I got home rather late in the day and had planned to make vegetable soup. So... I went ahead and made it - in the pressure saucepan! It only takes a few minutes to cook and tastes as if it had been simmered for hours.
I will tell you how I made it, but please don't think you have to have just what I put in it. This is more of a method than an exact recipe.. ok?
Today's Vegetable - Bacon Soup
1/2 pint home canned bacon ends and pieces (you could use bacon from the store.)
1 medium onion, diced
1 garlic clove, minced
2 celery stalks, sliced
1 big handful of mushrooms, chopped (I have some of those oyster mushrooms left.)
1 large carrot, diced
1 pint canned corn
1 quart green beans, drained
2 cups loosely packed chopped collards
1 quart tomato juice
1 cup chicken bone broth
Sea salt and pepper to taste
In a 6 quart pressure saucepan, start the bacon cooking. Add the onion, garlic, celery and mushrooms and saute for a few minutes.
Add all the other ingredients except the salt and pepper. Put on the lid and the petcock. Bring up to pressure. Allow to cook for 5 minutes with the petcock rocking gently. Remove from heat. Let the pressure come down by itself.
Open the cooker, salt and pepper to taste and serve! I had mine with some nice homemade bread and butter.

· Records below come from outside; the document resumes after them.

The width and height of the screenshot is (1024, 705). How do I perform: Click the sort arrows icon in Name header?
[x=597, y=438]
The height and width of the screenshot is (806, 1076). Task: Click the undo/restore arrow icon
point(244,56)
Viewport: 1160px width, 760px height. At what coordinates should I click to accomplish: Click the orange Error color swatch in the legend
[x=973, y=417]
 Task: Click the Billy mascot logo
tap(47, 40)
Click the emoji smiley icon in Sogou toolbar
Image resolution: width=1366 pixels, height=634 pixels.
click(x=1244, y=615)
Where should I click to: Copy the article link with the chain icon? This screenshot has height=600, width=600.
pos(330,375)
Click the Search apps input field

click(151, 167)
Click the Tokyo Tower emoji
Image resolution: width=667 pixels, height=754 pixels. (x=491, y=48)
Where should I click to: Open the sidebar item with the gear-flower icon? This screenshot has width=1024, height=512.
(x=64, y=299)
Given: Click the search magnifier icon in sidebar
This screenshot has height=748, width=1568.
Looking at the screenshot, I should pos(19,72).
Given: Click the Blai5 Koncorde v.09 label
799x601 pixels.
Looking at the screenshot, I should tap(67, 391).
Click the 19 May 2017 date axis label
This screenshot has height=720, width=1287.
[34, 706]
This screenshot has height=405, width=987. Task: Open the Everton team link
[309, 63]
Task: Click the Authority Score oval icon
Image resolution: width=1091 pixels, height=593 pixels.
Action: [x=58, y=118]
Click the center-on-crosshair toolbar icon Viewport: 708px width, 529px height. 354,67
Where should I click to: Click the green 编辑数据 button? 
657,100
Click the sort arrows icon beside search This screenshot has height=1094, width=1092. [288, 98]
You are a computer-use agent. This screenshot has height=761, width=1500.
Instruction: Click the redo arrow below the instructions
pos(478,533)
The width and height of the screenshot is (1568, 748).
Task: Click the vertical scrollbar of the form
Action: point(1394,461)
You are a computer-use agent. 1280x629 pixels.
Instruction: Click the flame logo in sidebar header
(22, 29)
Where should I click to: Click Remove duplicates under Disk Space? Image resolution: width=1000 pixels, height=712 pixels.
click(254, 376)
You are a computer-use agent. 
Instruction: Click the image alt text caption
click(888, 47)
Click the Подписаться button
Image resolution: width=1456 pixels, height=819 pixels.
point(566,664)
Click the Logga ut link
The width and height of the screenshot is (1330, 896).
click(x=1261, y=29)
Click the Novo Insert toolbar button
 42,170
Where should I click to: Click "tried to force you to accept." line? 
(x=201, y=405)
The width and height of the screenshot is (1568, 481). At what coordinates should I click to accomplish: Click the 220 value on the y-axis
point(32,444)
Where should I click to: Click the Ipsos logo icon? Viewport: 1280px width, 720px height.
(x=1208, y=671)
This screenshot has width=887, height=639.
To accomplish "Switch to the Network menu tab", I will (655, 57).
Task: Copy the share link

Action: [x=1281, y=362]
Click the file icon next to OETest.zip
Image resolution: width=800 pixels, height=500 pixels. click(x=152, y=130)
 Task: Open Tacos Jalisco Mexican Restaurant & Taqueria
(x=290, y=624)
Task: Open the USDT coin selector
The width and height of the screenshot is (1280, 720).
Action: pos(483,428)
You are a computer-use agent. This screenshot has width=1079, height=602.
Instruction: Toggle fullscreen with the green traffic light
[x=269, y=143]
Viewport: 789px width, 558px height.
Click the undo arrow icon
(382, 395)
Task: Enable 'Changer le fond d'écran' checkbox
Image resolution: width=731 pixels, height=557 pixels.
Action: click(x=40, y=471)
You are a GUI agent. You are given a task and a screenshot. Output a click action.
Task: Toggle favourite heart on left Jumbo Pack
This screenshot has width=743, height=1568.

This is so quick and easy.... my version of convenience food! :)
Very nice, I am trying to use my pressure saucepan more and more. I love the sound of this soup, sometimes all I want for dinner after a long day at work is soup. I agree, soup is more a process than a recipe. I always cook with what I have, soup is perfect for that. Thanks for posting.